* _Assignment_: Give the number of lines in the data that hold the string "sidebar". Nothing else is needed.
*** Dataset extract ***
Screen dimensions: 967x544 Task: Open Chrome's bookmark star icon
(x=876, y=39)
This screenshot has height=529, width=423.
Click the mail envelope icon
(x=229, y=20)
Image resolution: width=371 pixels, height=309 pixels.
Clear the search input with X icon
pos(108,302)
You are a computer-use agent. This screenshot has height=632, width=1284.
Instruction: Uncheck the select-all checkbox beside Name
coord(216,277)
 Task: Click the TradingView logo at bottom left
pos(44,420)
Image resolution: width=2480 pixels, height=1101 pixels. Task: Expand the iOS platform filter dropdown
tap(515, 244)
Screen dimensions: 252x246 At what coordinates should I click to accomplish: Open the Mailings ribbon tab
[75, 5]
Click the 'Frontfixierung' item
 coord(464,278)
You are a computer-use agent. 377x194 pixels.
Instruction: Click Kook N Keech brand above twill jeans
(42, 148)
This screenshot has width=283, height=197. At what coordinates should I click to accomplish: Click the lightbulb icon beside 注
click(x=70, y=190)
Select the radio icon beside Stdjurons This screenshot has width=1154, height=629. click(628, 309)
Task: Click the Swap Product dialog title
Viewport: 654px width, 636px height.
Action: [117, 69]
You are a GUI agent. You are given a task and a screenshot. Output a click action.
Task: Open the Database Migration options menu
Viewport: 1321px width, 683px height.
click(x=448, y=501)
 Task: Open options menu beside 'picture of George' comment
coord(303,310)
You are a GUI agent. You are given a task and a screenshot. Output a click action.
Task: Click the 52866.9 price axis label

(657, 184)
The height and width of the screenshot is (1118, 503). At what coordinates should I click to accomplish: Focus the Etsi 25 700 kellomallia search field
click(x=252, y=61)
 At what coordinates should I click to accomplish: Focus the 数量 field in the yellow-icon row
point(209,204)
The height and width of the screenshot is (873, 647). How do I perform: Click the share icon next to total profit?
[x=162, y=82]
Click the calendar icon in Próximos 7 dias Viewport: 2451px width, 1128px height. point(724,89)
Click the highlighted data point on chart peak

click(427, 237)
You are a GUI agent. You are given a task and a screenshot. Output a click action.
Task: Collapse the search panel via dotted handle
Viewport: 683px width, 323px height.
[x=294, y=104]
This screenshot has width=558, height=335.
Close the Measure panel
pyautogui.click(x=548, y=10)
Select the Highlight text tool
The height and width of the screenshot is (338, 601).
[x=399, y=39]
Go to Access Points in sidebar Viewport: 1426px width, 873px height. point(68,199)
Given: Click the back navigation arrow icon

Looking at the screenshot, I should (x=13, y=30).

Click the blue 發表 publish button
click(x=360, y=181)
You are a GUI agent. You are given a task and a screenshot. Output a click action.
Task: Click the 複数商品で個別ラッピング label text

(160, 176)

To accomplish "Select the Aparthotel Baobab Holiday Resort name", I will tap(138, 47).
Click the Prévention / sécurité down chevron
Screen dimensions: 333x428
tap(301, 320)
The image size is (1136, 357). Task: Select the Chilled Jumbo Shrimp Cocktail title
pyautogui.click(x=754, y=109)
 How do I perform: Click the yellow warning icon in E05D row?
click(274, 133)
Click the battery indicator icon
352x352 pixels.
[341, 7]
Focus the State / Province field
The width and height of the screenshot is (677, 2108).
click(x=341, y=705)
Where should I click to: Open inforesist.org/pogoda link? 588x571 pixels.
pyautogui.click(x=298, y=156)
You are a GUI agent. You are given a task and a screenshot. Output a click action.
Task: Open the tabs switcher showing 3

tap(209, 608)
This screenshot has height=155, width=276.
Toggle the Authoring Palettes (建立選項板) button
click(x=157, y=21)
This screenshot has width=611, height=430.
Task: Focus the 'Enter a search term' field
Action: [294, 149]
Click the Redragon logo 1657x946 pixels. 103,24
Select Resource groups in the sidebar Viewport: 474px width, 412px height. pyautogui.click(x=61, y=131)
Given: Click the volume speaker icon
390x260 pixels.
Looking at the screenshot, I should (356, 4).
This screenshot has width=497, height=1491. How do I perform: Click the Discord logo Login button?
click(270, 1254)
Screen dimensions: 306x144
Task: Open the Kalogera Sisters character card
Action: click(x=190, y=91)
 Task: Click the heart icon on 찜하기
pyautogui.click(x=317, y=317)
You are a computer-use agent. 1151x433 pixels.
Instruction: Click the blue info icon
***
* _Written answer_: 2